If you know what I’m talking about, you’re probably a supplement collector yourself. Every semester, you seek out the best supplements to purchase, and buy the lot. But then you realize there may be a really useful point of law in another supplement you didn’t buy, so you just need to have that one too. Eventually, you have your own personal library collection of supplements.
I've been hooked since 1L. Before first semester started, I bought all of the "Examples and Explanations" series for every class I was enrolled in, along with the "Emmanuels Outlines" and the "Hornbook Series." Succeeding in law school, I thought at the time, was expensive and I was willing to pay the proverbial price. After barely using any of my supplements to prepare for finals, I vowed never to go on a supplement binge again.

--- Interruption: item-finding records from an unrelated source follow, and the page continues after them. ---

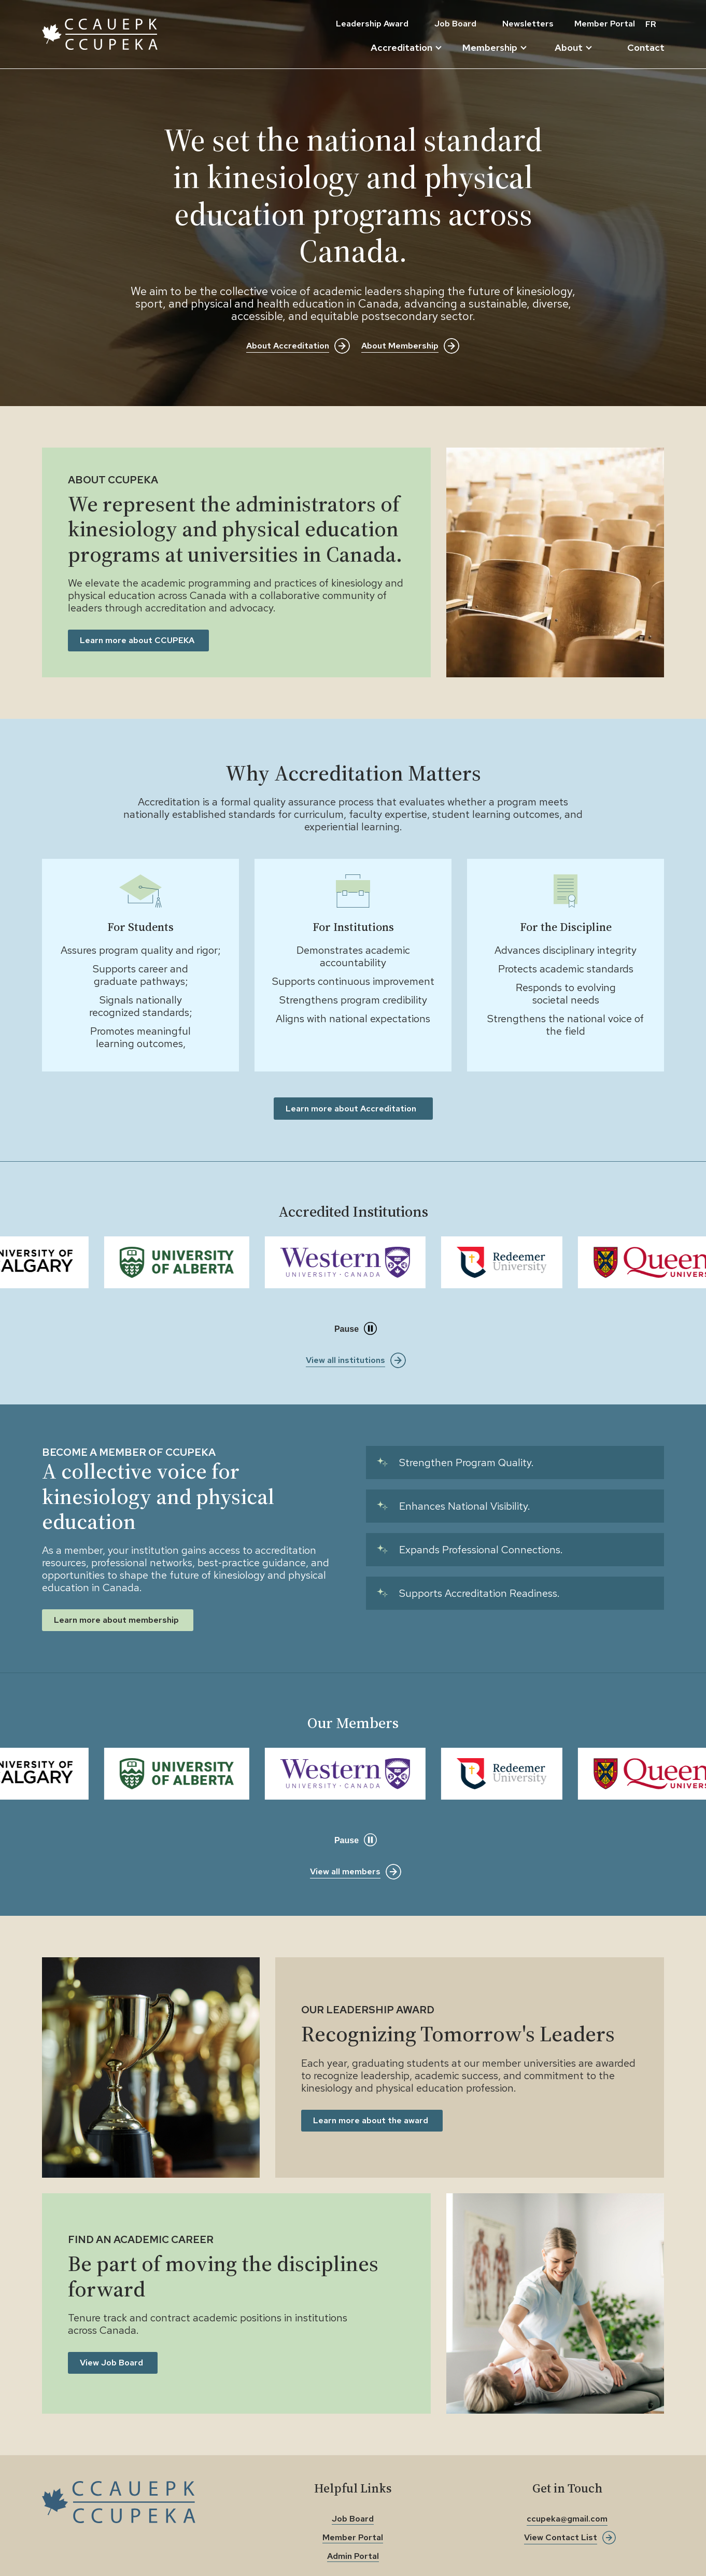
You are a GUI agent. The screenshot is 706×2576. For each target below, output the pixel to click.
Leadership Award (372, 23)
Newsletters (528, 23)
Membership (494, 47)
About (573, 47)
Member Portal (604, 23)
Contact (646, 47)
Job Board (455, 23)
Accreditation (406, 47)
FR (650, 24)
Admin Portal (353, 2556)
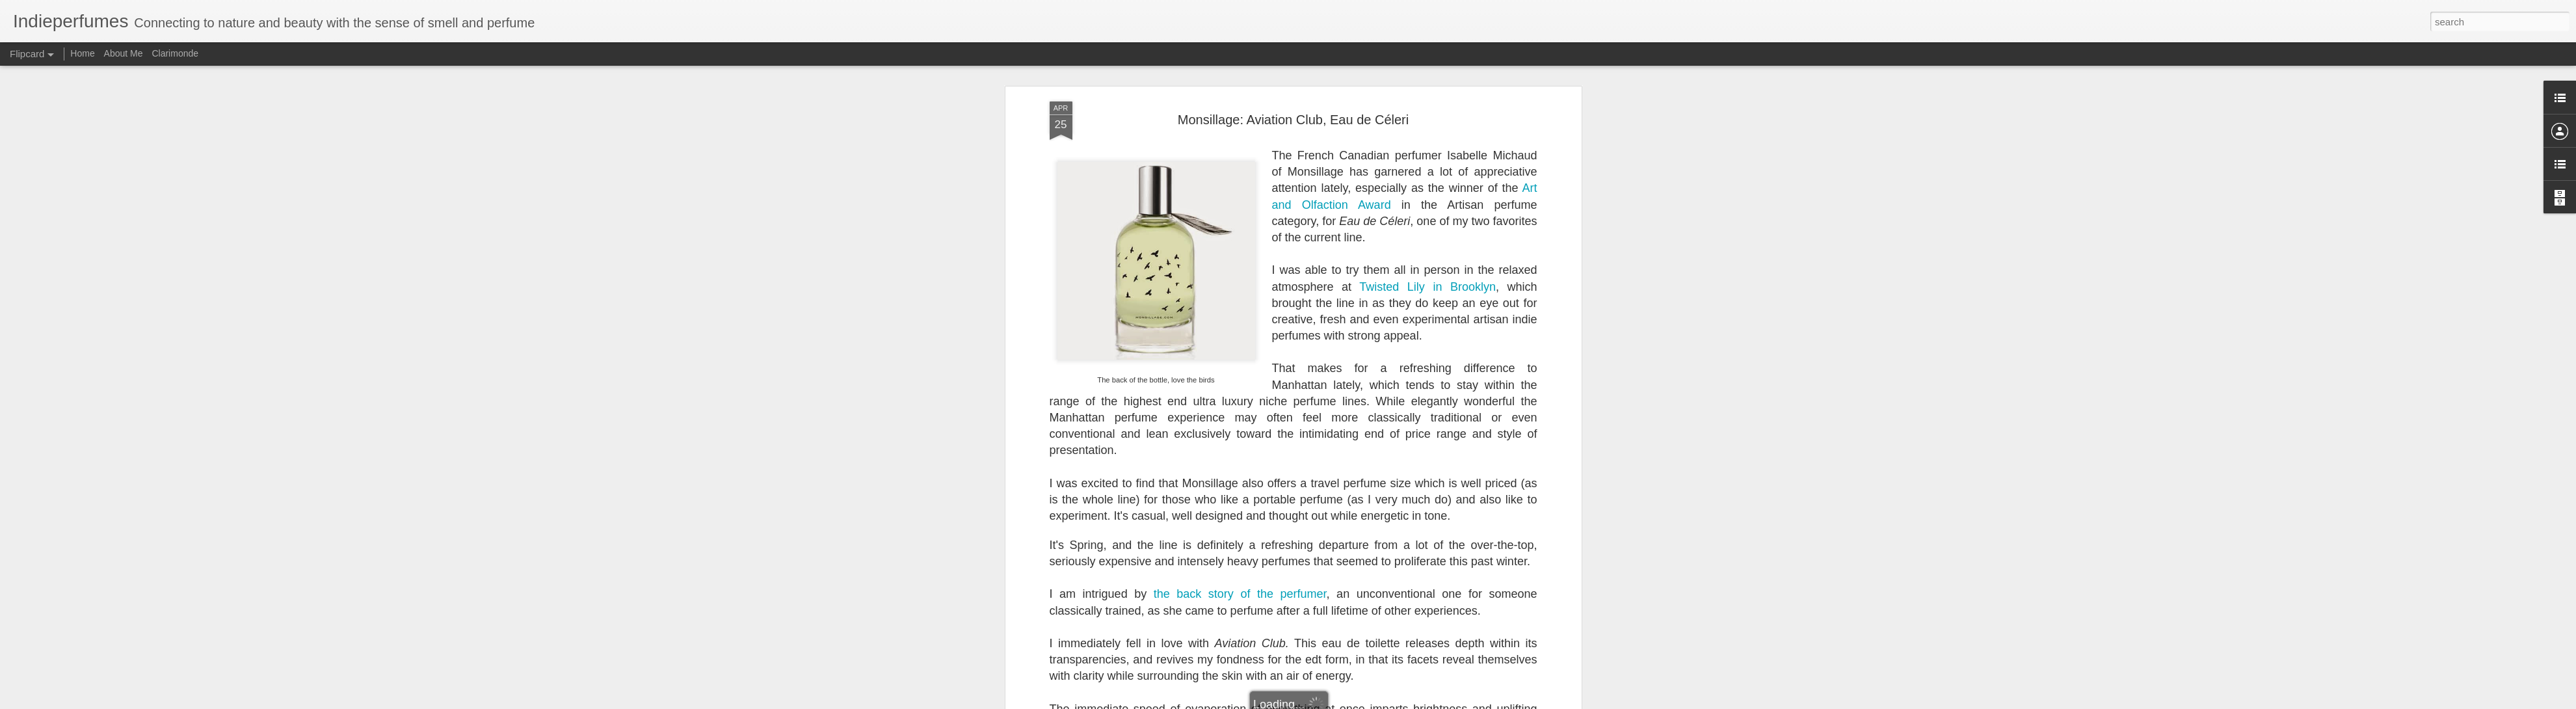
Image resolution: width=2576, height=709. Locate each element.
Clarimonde (175, 53)
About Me (123, 53)
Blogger (1356, 702)
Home (82, 53)
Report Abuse (1394, 702)
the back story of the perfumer (1240, 383)
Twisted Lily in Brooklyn (1427, 76)
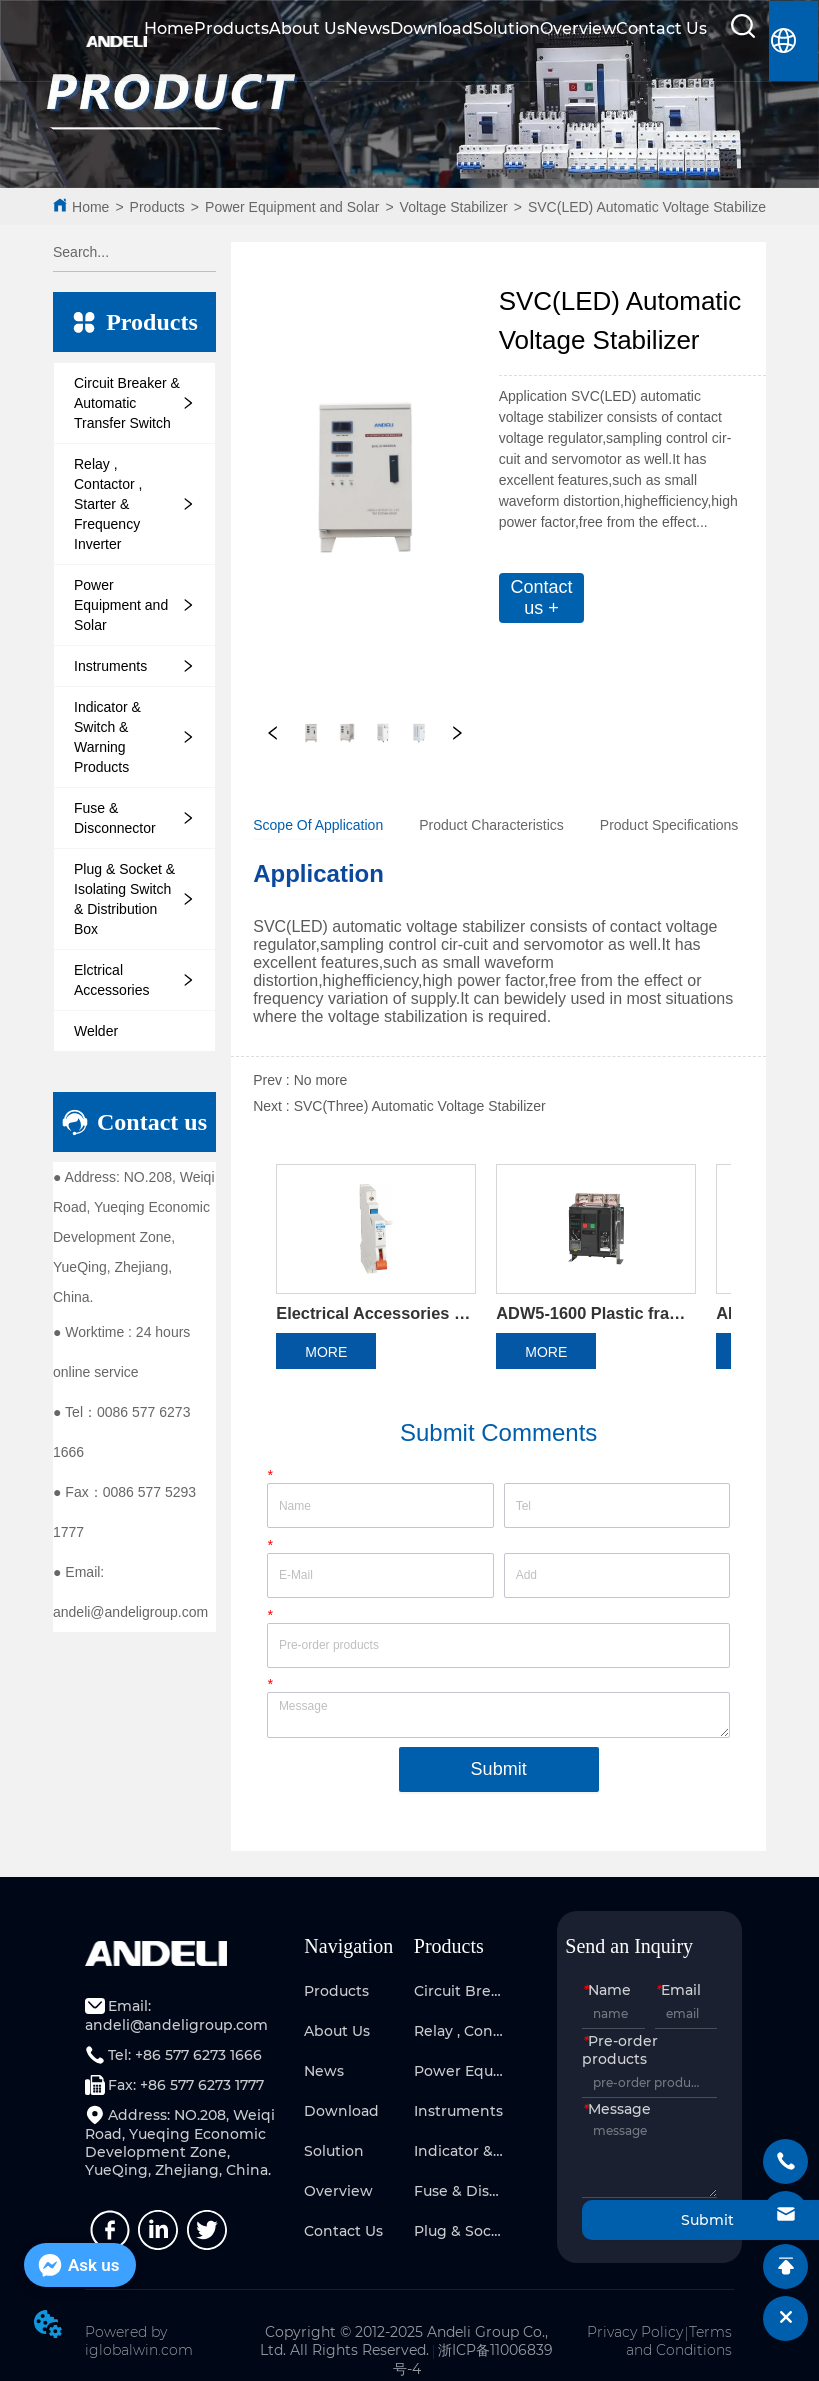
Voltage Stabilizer (454, 207)
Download (431, 28)
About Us (307, 28)
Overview (578, 28)
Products (231, 28)
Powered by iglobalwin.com (139, 2341)
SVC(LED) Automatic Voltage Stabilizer (649, 207)
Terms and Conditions (679, 2341)
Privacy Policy (635, 2332)
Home (169, 28)
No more (321, 1080)
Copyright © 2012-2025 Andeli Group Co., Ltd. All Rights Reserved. (404, 2341)
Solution (506, 28)
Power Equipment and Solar (292, 207)
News (367, 28)
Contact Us (661, 28)
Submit (499, 1769)
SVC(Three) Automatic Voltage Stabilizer (420, 1106)
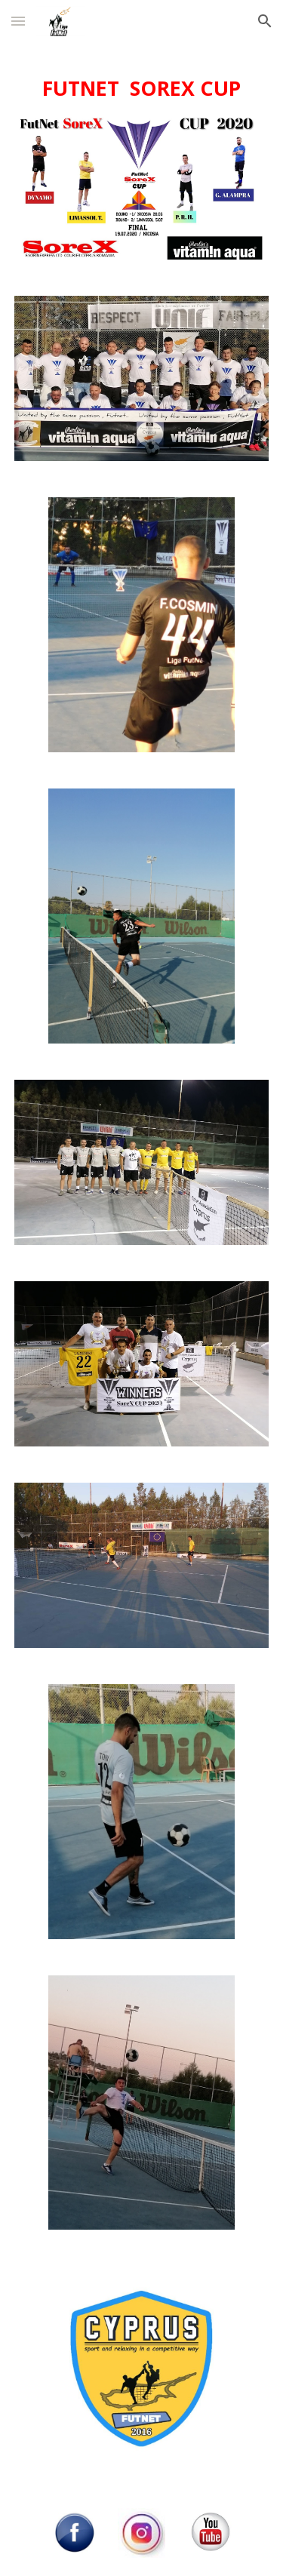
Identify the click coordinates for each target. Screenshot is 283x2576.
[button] (18, 20)
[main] (141, 88)
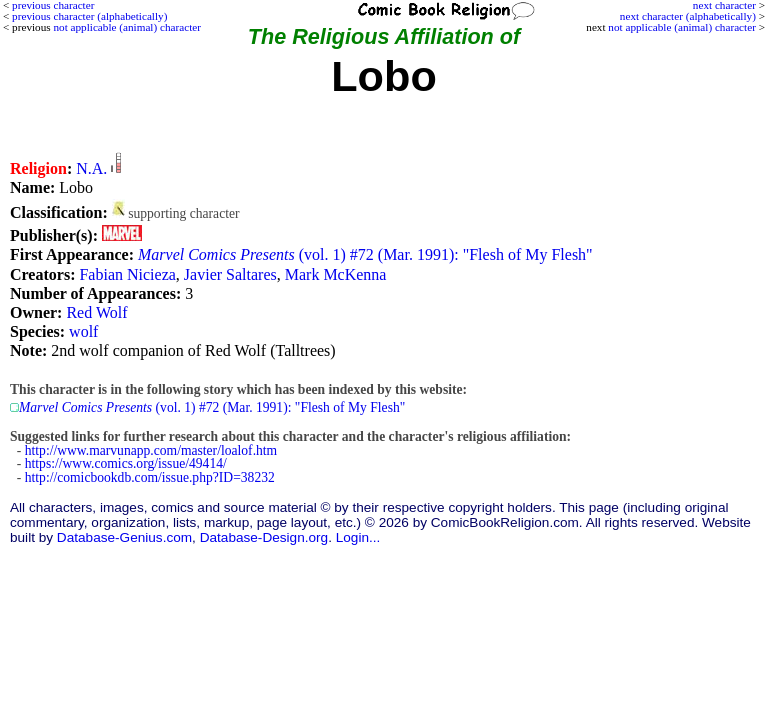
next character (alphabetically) (688, 16)
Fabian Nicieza (127, 274)
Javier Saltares (230, 274)
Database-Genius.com (124, 537)
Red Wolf (96, 312)
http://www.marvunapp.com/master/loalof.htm (151, 450)
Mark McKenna (336, 274)
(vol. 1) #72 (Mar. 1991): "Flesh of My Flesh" (365, 254)
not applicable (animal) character (682, 27)
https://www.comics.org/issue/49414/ (126, 463)
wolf (83, 331)
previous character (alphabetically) (89, 16)
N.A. (91, 168)
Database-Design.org (264, 537)
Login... (358, 537)
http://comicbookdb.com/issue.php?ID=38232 (150, 477)
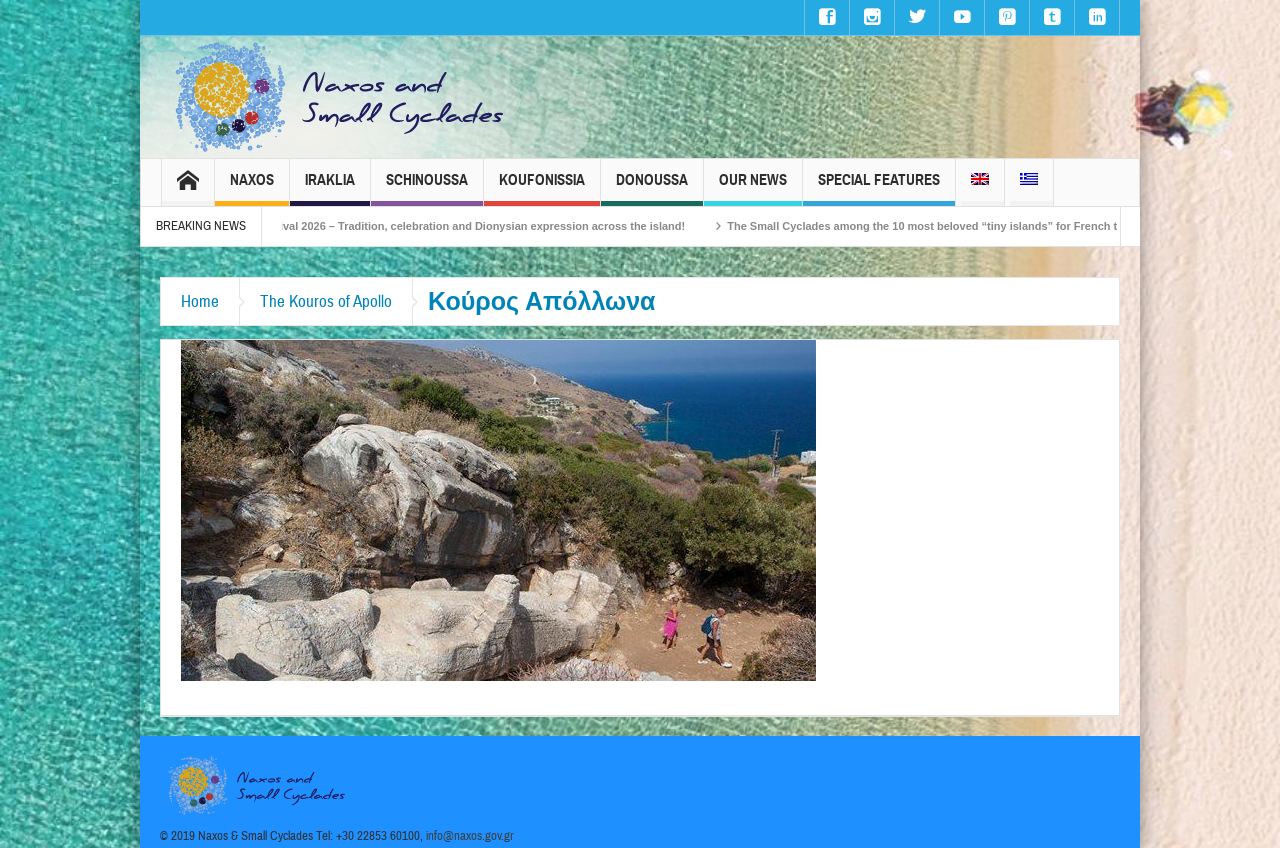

But I've since done it every semester since, and I just can't stop myself. Maybe this has something to do with the law school personality we've talked about?
All things considered, this is a pretty good vice to have. Sure, it's expensive, but at least I've never had to worry about having insufficient resources to figure out confusing legal doctrine! And, in some cases, I have actually used my supplements to, er, supplement my education. So without further ado, here's what I recommend based on my past experiences…I'm only addressing 1L supplements for now:
Contracts: The Emmanuels Outline was most useful for me. I found the Examples and Explanations more or less worthless.
Torts: The Gilberts Outline was really helpful, although my Professor's idiosyncratic style made any secondary source more or less worthless (naturally, though, this didn't stop me from buying more!). I didn't like the Examples and Explanations, but some friends raved about it.
Civil Procedure: The conventional wisdom is that Glannon's Examples and Explanations is the supplement to use, and I couldn't agree more. I also consulted the Hornbook Series which I found helpful, albeit much more detailed than necessary for my purposes. You should be aware that owning (and using) a hardcover supplement like the Civil Procedure Hornbook Series is almost a surefire guarantee that you'll be made fun of by your friends; I was no exception to this.
Constitutional Law: Erwin Chemerinsky's book was fantastic. Even if you're not an avid supplement reader, you need to have a copy of this one. It's one of the few supplements I didn't sell back on Half.com after using.
Property: The Emmanuels Outline was my favorite for this class. I found the other popular supplements to be pretty unhelpful in most instances.
Criminal Law: Dressler's book from the Lexis Understanding Series was my favorite. I pretty much love everything Dressler has out there, and also looked at his Black Letter Series outline.